RECORD EXCERPTS:
● ● ● ● ●

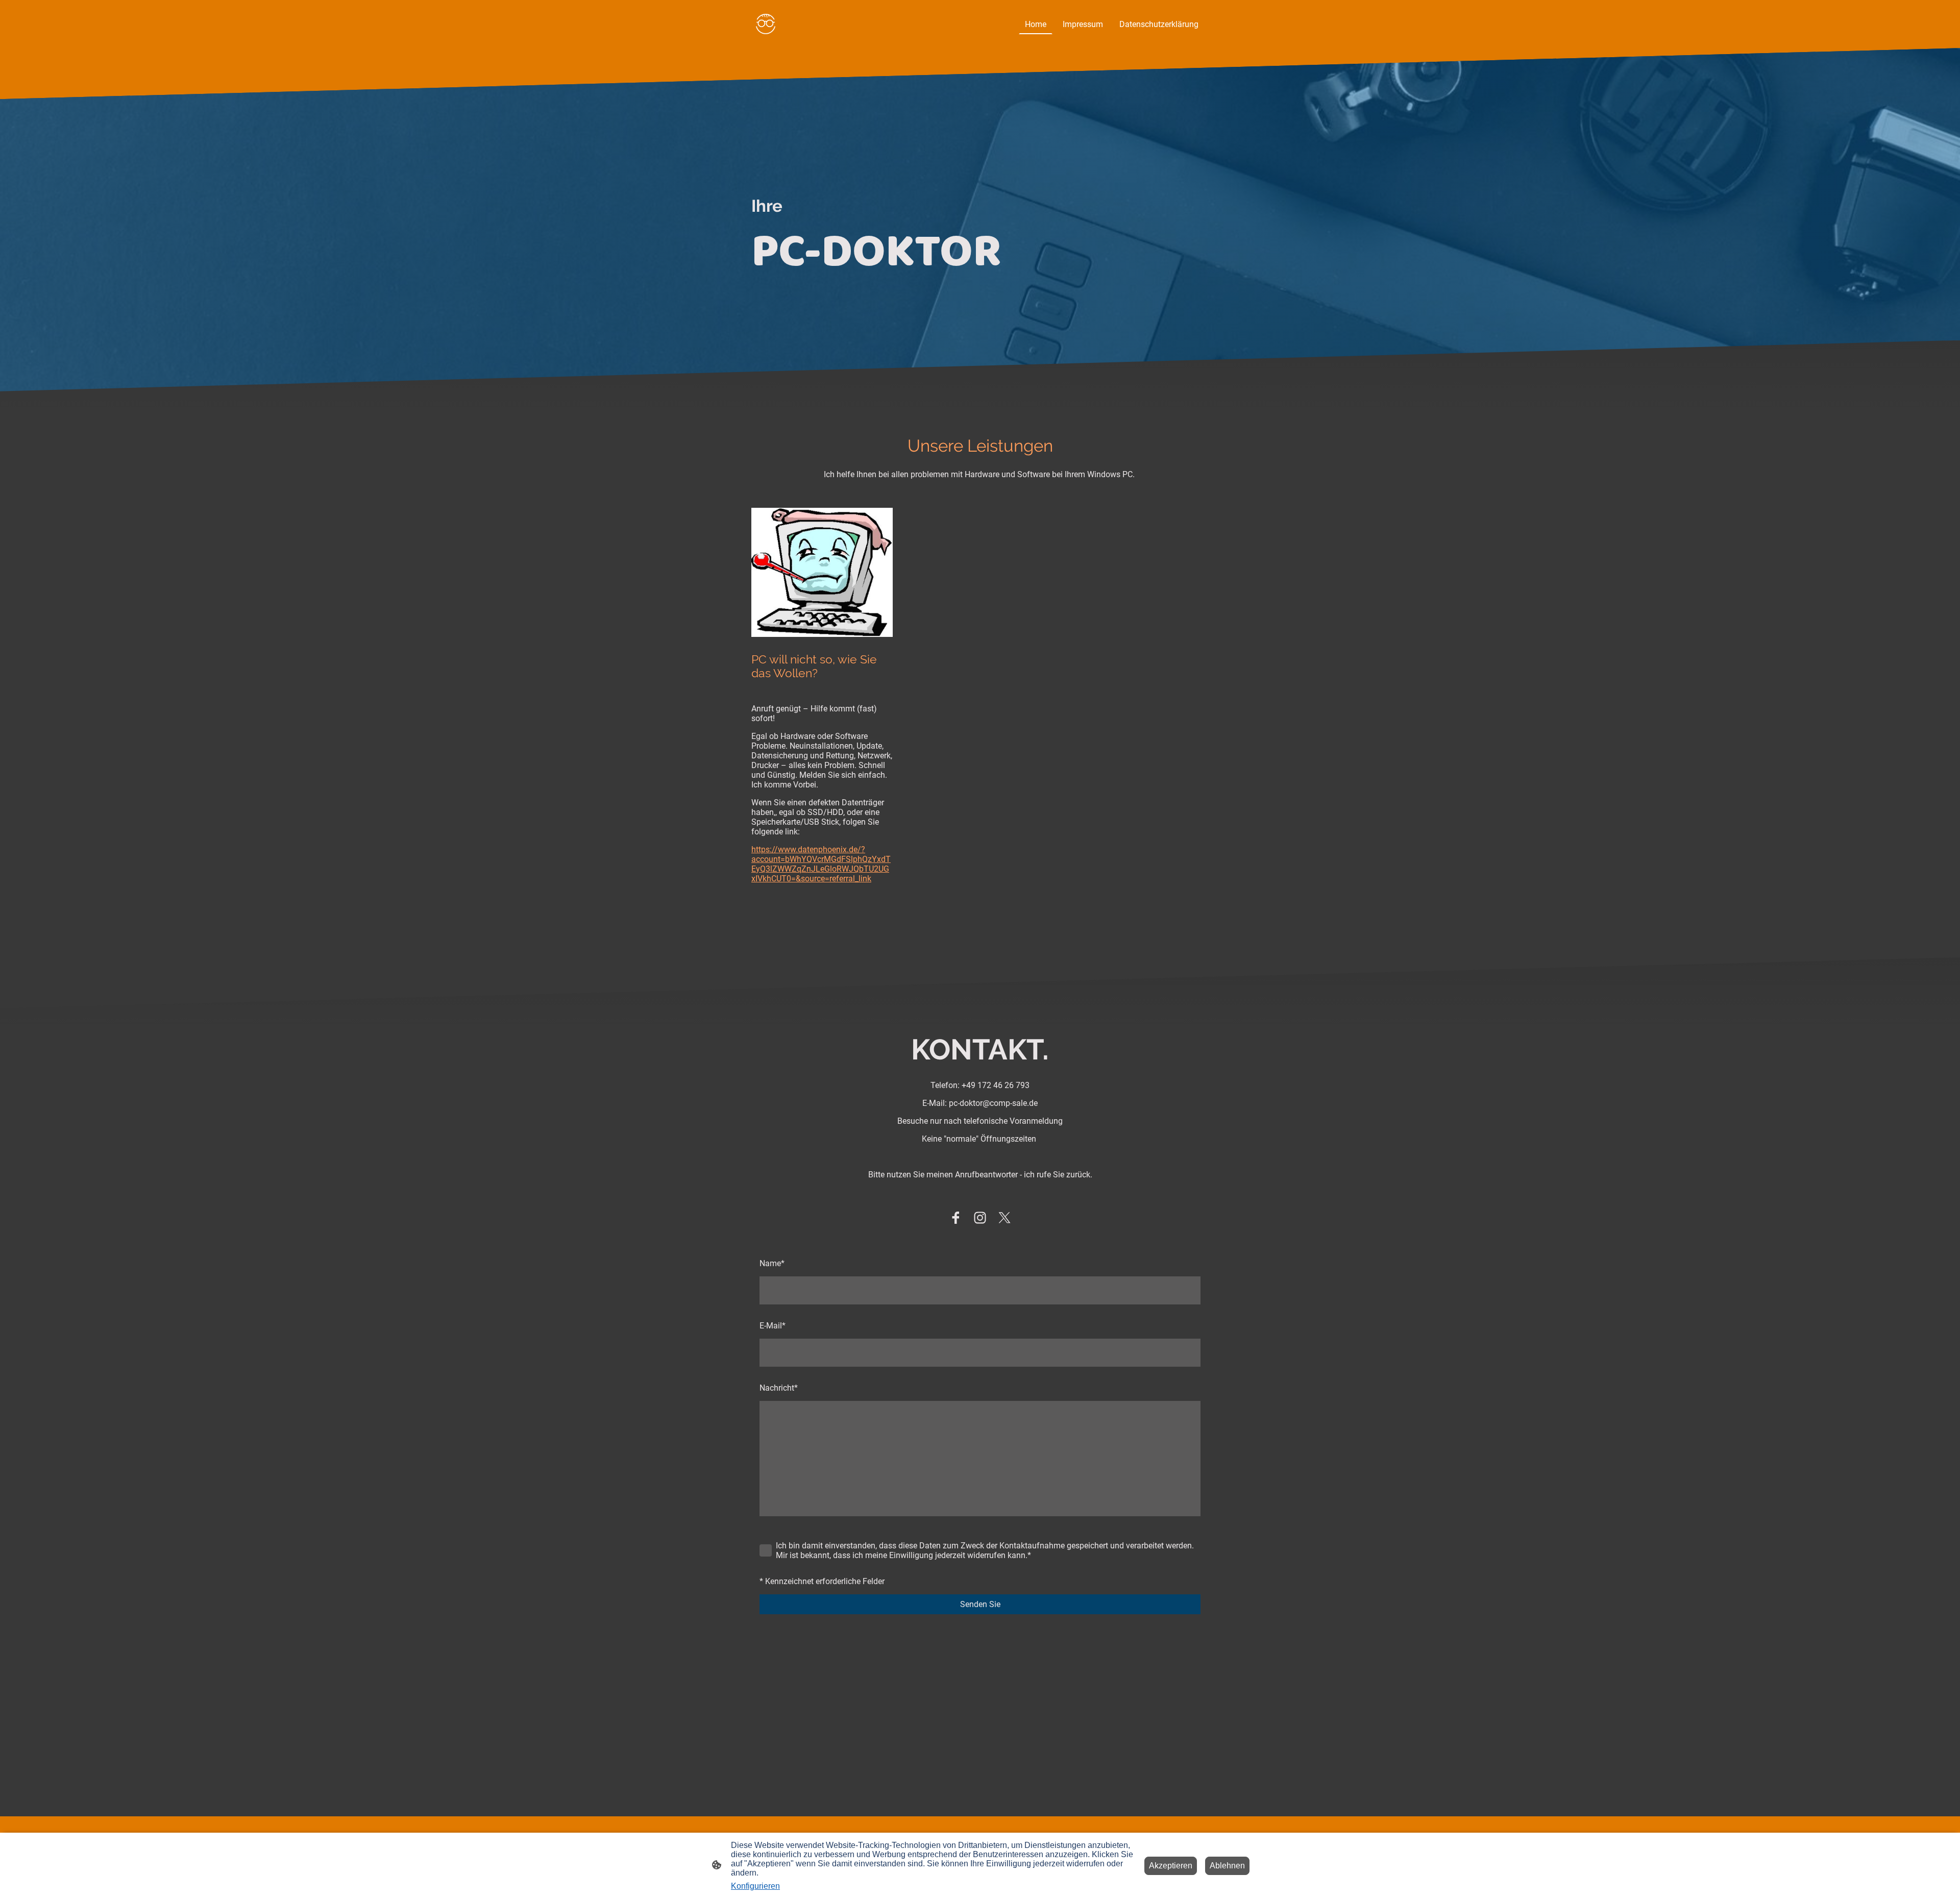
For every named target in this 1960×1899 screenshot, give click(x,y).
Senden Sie (980, 1604)
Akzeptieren (1170, 1865)
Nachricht (779, 1388)
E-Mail (773, 1325)
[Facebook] (955, 1218)
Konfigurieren (755, 1886)
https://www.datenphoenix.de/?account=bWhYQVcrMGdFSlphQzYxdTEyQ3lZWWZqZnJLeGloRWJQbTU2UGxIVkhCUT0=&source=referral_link (821, 864)
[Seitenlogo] (765, 24)
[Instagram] (980, 1218)
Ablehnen (1227, 1865)
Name (772, 1263)
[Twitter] (1004, 1218)
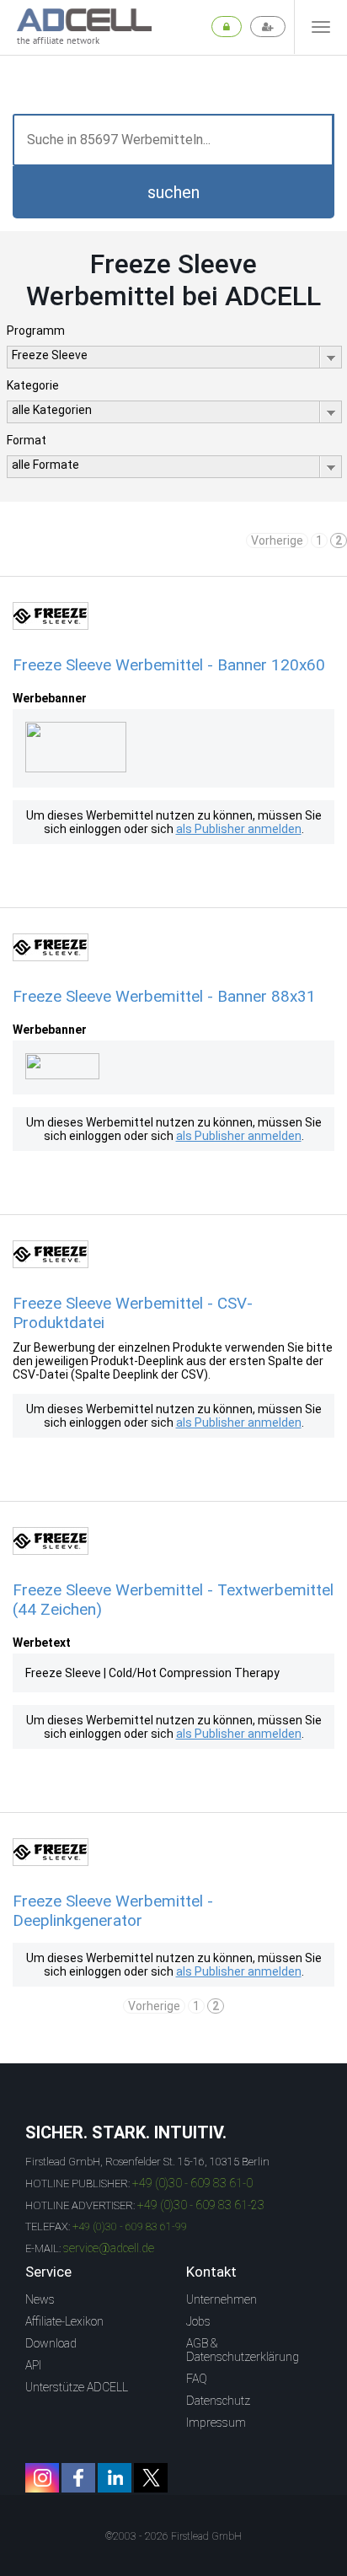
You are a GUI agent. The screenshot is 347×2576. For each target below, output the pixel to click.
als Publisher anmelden (239, 829)
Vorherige (277, 540)
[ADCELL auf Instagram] (42, 2478)
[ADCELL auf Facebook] (78, 2478)
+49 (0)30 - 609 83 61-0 (192, 2183)
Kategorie (33, 385)
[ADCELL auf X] (151, 2478)
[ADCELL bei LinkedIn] (114, 2478)
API (33, 2365)
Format (26, 440)
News (40, 2299)
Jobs (198, 2321)
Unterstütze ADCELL (76, 2387)
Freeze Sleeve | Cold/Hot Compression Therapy (152, 1673)
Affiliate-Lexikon (64, 2321)
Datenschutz (218, 2400)
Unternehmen (221, 2299)
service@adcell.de (108, 2248)
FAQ (196, 2378)
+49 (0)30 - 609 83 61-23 (200, 2205)
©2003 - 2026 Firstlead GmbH (173, 2536)
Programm (36, 330)
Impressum (216, 2422)
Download (51, 2343)
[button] (173, 192)
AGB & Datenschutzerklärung (242, 2350)
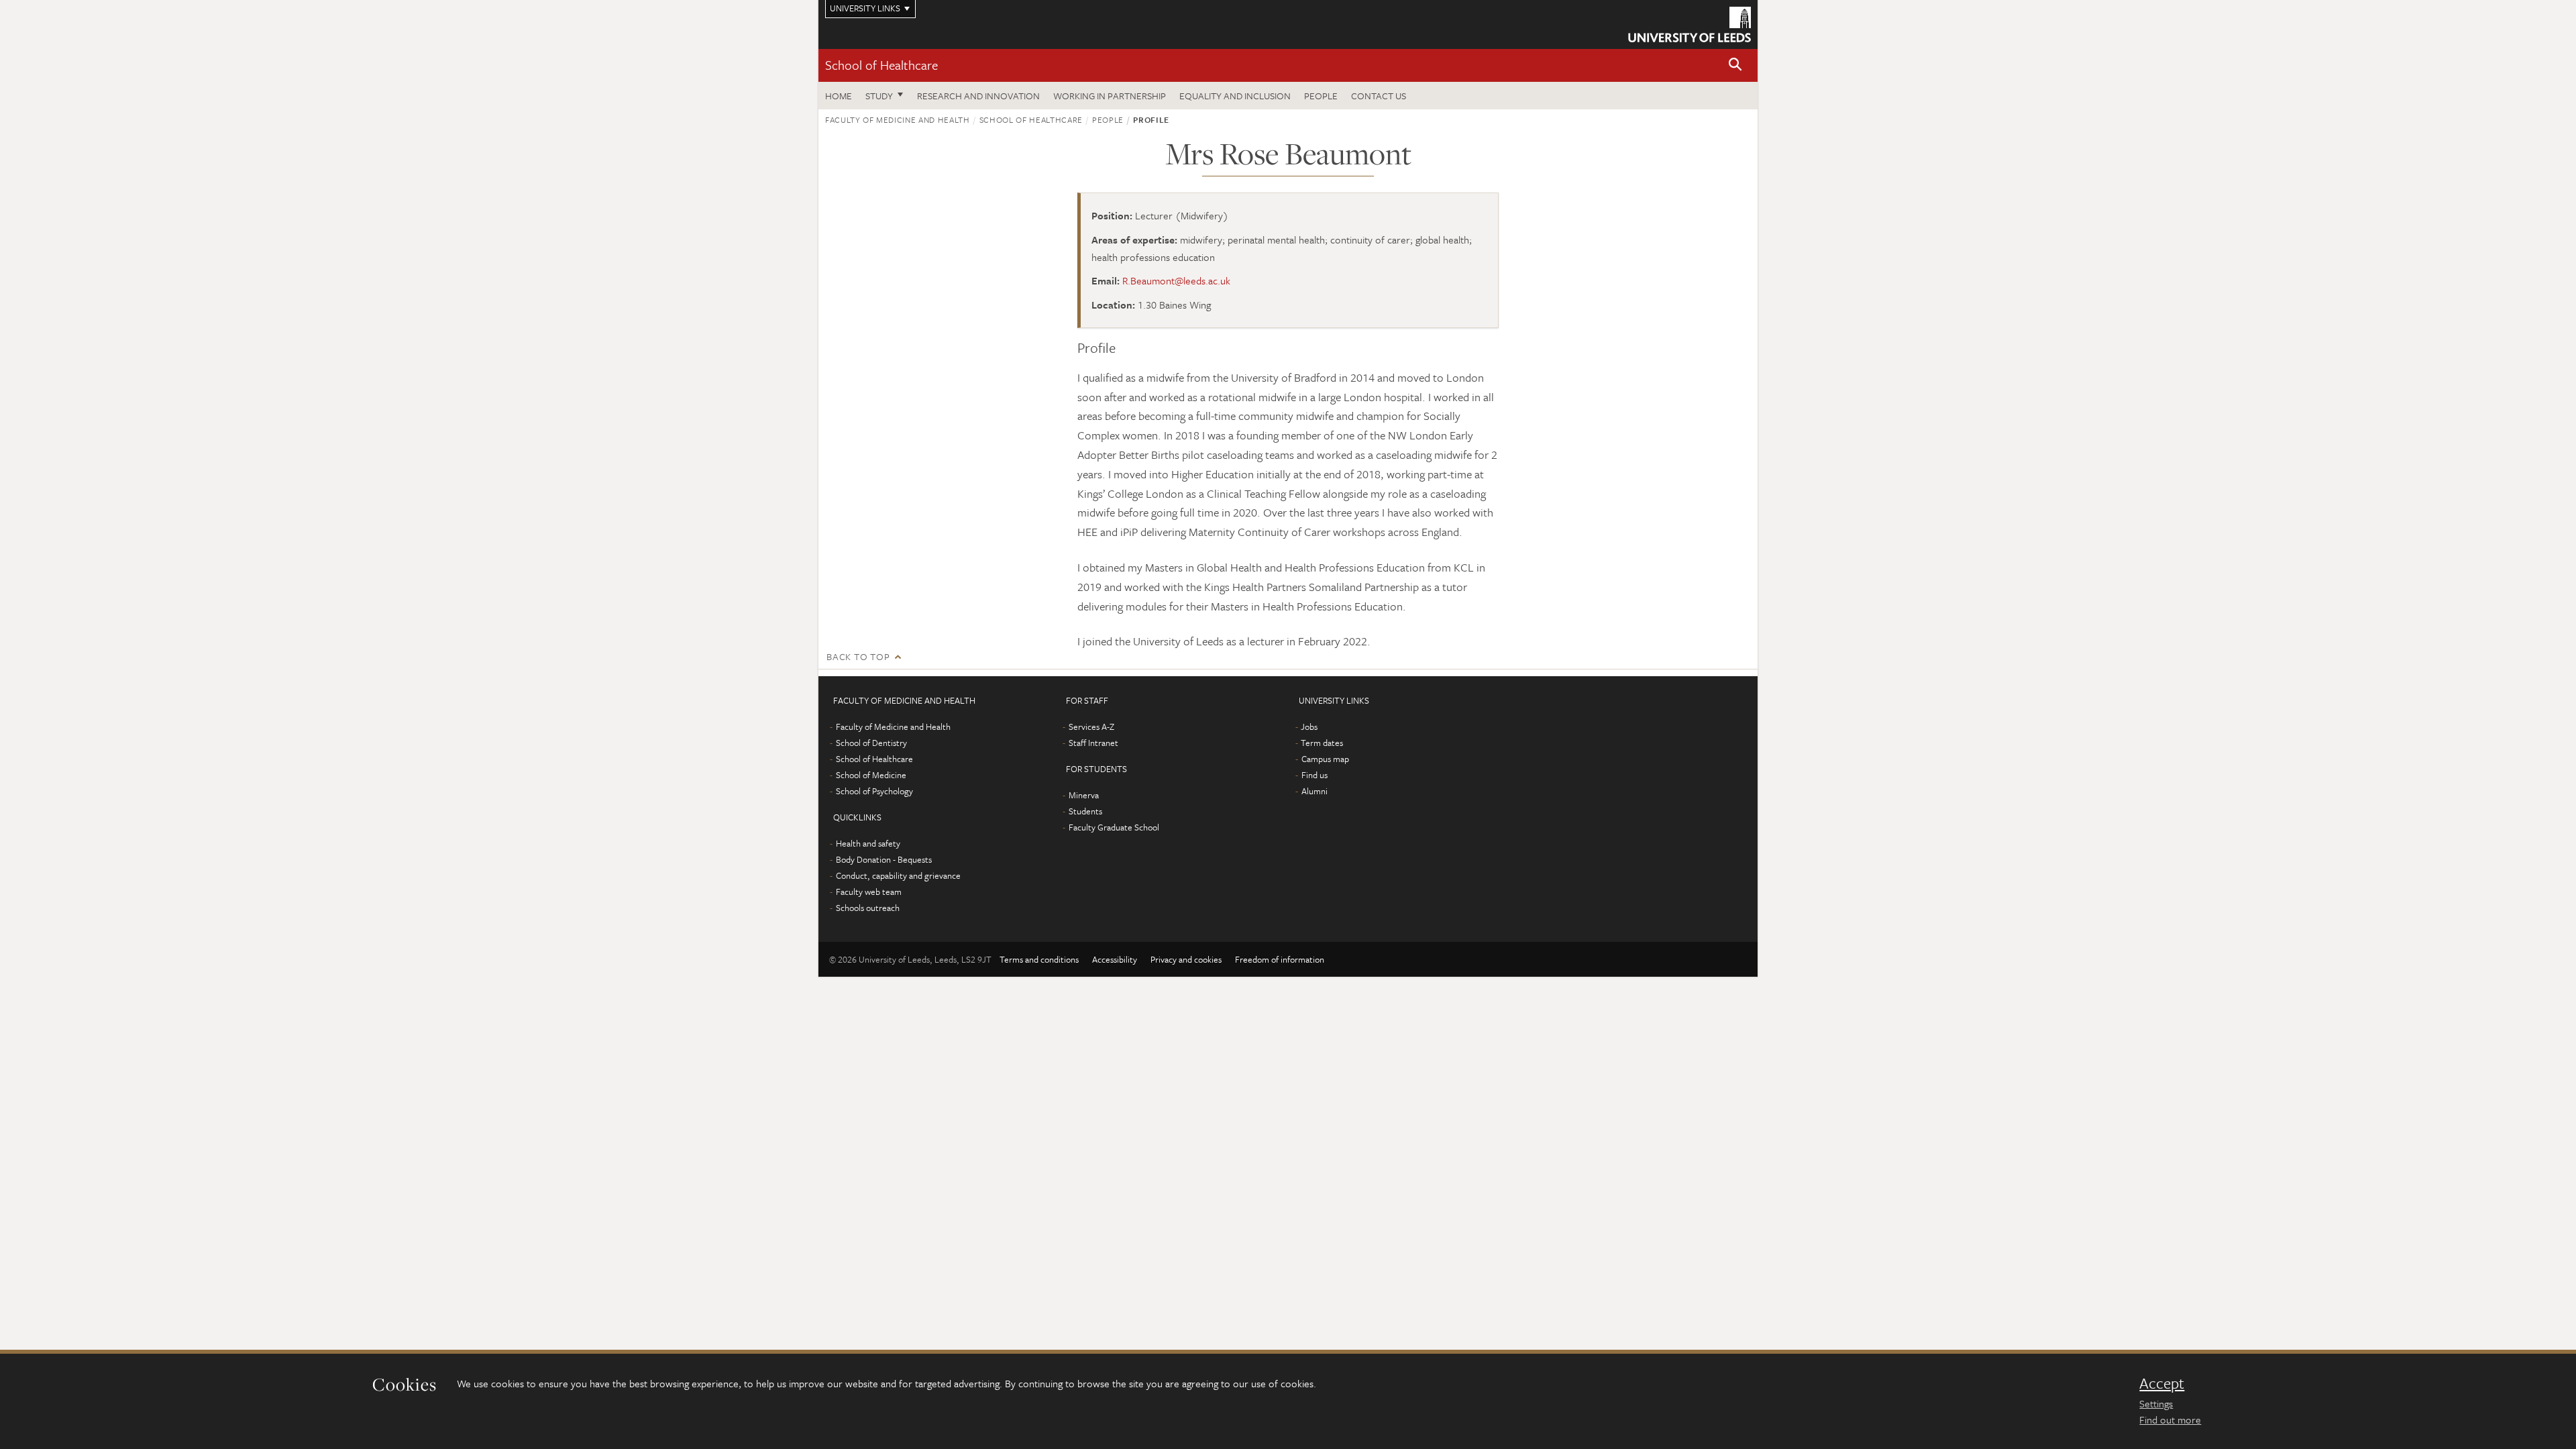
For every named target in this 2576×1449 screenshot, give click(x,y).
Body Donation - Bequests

● ● ● ● ●

ASSIGNMENT: Only the lines above from the one with "E-Mail (773, 1325)" through the one with "[Twitter] (1004, 1218)" should be duplicated, character for character.

SOLUTION TO THE EXERCISE:
E-Mail (773, 1325)
[Facebook] (955, 1218)
Konfigurieren (755, 1886)
https://www.datenphoenix.de/?account=bWhYQVcrMGdFSlphQzYxdTEyQ3lZWWZqZnJLeGloRWJQbTU2UGxIVkhCUT0=&source=referral_link (821, 864)
[Seitenlogo] (765, 24)
[Instagram] (980, 1218)
Ablehnen (1227, 1865)
Name (772, 1263)
[Twitter] (1004, 1218)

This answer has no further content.